Köyde sürekli olarak 1 sene yaşamayanların yorum yapmaması gereken konu. özellikle tam bir kış geçirmekten bahsediyorum ki nerdeyse 8 ay sürenini gördüm. -25 derece falan size kolay bir hayat gibi mi geliyor valla ben hiç öyle düşünmüyorum. Çünkü o işler öyle bahsettiğiniz gibi romantik olamıyor maalesef. Elektrik kesilir, sular donar, borular patlar. hatta ben bildiğin çelik kapının donduğunu ve içeride kaldığımı bilirim. Elektrik ve internet olmadan 1 saat geçiremeyen insanlarsınız. Ben 30 saat boyunca elektrik ve su olmadan nasıl yaşayacağınızı merak ediyorum doğrusu. Kolay değil çünkü. Ha bir de kışın köyde yollar kapanır falan. Köye ekmek de gelmez tabi bu köy ekmeği yiyenler için sorun değil ama ben yemem mesela. Günlerce köye ekmek gelmediği oldu ve ben kendi ekmeğimi yapmak zorunda kaldım. Değişik bir hayat tecrübesiydi. Biraz olgunlaştırıyor insanı tamam ama zor. Hele yere göğe sığdıramayacak bir hayat asla değil.

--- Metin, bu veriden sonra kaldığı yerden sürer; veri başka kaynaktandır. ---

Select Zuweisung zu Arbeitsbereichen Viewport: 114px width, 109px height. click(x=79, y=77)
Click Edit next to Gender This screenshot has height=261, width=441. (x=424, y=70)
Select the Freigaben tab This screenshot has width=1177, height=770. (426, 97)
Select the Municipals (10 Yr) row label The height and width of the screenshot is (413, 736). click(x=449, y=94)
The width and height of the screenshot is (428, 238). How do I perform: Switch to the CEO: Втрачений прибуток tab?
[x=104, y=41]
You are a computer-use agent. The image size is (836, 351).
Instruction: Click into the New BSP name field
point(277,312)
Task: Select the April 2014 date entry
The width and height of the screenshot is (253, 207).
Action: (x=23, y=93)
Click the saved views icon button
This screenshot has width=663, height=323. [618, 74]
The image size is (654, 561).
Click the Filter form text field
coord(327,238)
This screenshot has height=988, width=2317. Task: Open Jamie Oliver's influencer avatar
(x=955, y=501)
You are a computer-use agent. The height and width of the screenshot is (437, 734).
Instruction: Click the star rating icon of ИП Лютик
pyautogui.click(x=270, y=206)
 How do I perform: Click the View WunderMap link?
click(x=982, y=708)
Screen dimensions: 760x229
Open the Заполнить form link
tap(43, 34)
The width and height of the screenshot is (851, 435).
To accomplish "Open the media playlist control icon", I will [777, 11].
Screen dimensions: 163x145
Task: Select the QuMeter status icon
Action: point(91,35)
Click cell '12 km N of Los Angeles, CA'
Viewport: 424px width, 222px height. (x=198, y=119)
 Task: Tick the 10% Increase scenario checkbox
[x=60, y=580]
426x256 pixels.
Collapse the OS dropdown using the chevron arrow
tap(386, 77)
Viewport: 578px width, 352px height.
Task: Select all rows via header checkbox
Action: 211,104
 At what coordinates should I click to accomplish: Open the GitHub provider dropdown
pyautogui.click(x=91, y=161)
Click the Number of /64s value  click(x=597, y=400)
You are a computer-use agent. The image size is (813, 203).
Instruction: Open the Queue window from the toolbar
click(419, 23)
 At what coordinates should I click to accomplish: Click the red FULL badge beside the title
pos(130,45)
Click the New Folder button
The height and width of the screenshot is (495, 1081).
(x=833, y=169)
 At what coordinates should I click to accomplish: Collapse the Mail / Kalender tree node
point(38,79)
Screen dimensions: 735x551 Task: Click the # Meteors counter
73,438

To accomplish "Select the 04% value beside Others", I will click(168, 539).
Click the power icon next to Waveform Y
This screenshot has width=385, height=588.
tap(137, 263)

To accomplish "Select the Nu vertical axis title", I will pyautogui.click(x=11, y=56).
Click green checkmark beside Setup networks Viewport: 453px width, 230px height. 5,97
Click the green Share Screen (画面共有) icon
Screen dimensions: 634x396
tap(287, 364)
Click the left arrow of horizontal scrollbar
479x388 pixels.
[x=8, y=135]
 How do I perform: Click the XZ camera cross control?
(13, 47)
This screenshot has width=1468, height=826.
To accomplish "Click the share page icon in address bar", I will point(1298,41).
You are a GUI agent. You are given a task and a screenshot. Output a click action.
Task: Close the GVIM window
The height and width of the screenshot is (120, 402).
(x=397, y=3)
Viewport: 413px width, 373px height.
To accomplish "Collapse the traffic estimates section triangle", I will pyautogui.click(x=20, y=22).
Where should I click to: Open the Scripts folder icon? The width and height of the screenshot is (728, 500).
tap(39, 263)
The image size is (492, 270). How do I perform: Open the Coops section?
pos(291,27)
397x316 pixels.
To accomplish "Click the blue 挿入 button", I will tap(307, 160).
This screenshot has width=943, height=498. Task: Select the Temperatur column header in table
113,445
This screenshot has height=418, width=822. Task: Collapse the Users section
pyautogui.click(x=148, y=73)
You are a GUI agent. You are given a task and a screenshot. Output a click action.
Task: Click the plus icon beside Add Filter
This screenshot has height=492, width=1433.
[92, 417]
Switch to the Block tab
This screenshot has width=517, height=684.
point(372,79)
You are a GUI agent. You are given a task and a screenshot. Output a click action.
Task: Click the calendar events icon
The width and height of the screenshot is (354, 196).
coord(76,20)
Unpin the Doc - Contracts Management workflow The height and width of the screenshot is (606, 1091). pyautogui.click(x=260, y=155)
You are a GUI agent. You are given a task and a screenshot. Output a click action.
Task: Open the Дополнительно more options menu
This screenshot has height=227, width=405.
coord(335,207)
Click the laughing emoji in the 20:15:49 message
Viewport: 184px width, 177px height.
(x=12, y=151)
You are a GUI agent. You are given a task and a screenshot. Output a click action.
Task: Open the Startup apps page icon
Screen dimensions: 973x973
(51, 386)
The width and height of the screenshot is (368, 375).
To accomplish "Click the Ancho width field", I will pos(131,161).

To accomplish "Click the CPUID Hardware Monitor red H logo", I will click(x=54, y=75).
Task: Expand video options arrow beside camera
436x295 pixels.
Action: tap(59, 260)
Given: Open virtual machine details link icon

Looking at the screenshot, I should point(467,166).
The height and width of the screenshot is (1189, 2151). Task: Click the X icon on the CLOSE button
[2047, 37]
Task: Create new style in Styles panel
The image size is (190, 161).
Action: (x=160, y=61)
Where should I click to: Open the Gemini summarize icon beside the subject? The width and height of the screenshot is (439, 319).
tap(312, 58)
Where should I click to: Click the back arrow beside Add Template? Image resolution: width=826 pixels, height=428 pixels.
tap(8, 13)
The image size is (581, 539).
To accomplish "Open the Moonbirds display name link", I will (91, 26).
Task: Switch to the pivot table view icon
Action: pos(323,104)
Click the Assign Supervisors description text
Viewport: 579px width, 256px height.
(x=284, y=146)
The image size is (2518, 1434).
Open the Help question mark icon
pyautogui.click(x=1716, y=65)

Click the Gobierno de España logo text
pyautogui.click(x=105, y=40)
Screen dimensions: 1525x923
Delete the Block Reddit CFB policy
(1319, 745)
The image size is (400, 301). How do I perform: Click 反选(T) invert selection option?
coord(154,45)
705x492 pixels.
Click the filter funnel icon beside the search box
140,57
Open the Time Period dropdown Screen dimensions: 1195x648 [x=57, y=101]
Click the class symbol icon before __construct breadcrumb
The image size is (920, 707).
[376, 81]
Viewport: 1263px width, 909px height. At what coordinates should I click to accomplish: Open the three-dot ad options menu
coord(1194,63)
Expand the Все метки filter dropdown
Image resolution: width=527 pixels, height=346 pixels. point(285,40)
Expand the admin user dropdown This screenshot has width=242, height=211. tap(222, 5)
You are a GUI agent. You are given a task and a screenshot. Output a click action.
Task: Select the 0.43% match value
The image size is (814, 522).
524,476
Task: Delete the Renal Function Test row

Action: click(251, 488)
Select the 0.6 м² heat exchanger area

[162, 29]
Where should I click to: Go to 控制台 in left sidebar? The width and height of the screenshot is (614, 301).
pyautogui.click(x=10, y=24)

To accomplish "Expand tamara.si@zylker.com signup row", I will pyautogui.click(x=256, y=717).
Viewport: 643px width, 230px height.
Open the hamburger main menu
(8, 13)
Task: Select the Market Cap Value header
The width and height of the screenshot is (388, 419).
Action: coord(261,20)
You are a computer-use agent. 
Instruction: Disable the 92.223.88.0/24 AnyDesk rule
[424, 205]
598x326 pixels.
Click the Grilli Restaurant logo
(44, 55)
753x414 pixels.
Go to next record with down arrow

Bu arada nerdeyse 2 sene köyde yaşadım. Hayatımın en zor ve savunmasız dönemleriydi. Bir daha da istemiyorum allah isteyenlere versin. Versin de görün kaç bucakmış.
Köylerin eskisi gibi olduğunu düşünmediğimden bu şahıs gözümde dalavereci şahıstır. Şahsen bizim köye yıllardır gitmedim gitmeyi de düşünmüyorum. Ha köy hayatı çok güzel doğal ortamları çok seviyorum ama bizim köy olmaz.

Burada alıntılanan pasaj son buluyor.